--- Task goal ---
Search the data for the string "pixels" and gather each line it is in.

--- Entries provided ---

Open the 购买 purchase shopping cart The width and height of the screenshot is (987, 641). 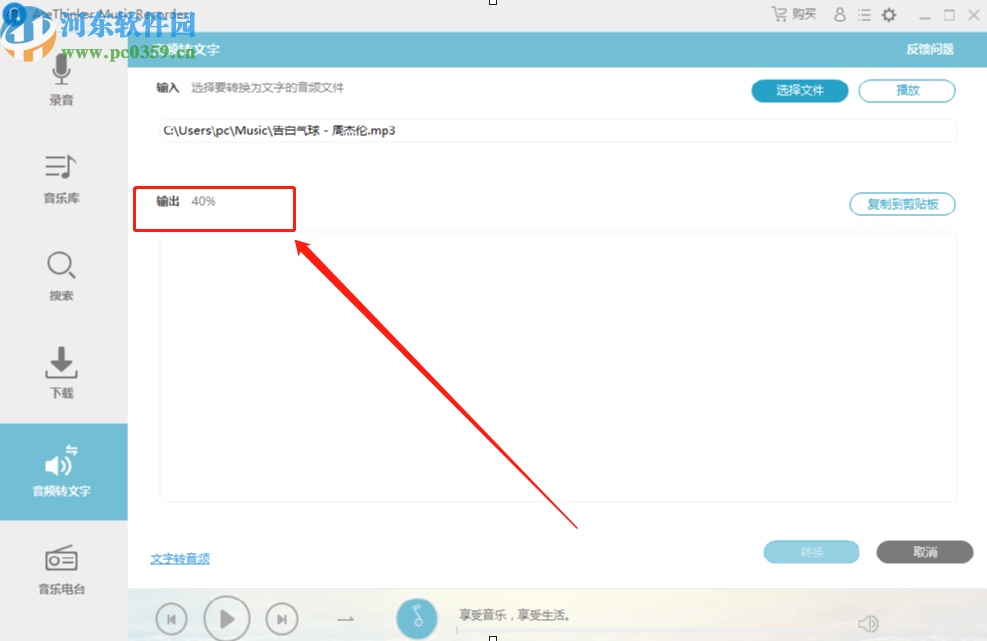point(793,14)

---

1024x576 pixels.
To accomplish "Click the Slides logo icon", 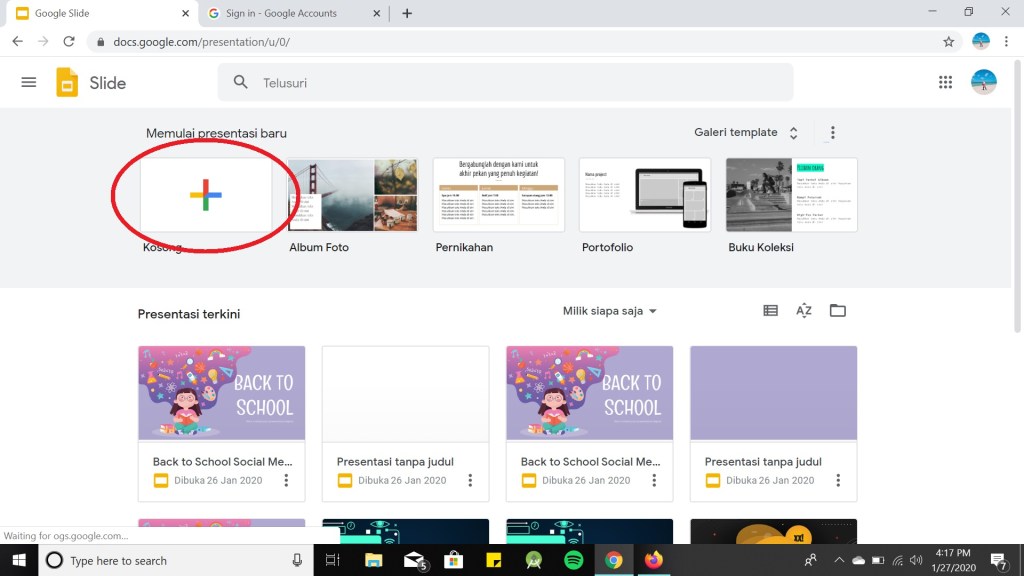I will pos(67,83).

...

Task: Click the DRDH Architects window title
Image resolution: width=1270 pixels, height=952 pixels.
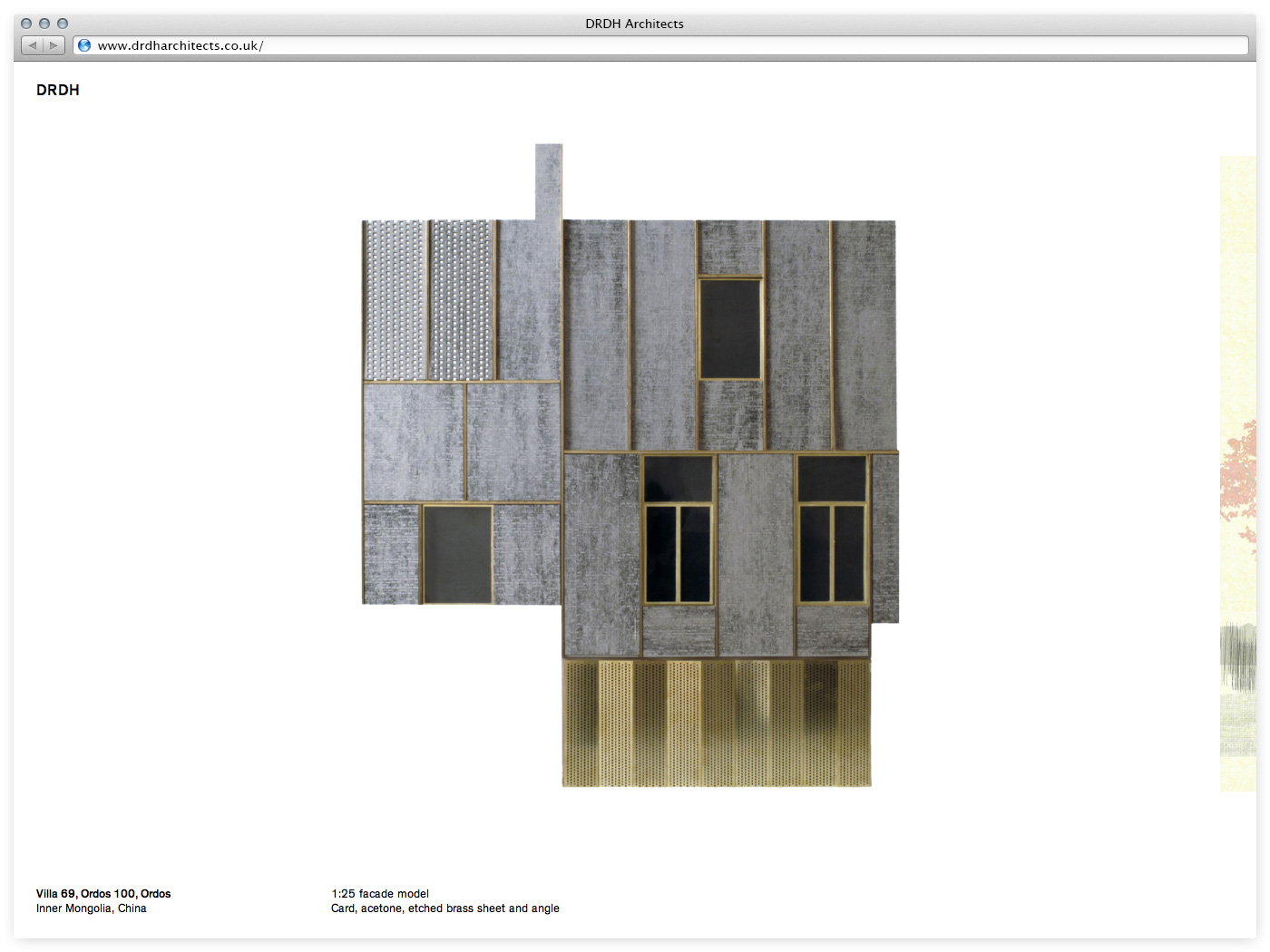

--- Solution to this task ---
1024x576 pixels.
Image resolution: width=1270 pixels, height=952 pixels.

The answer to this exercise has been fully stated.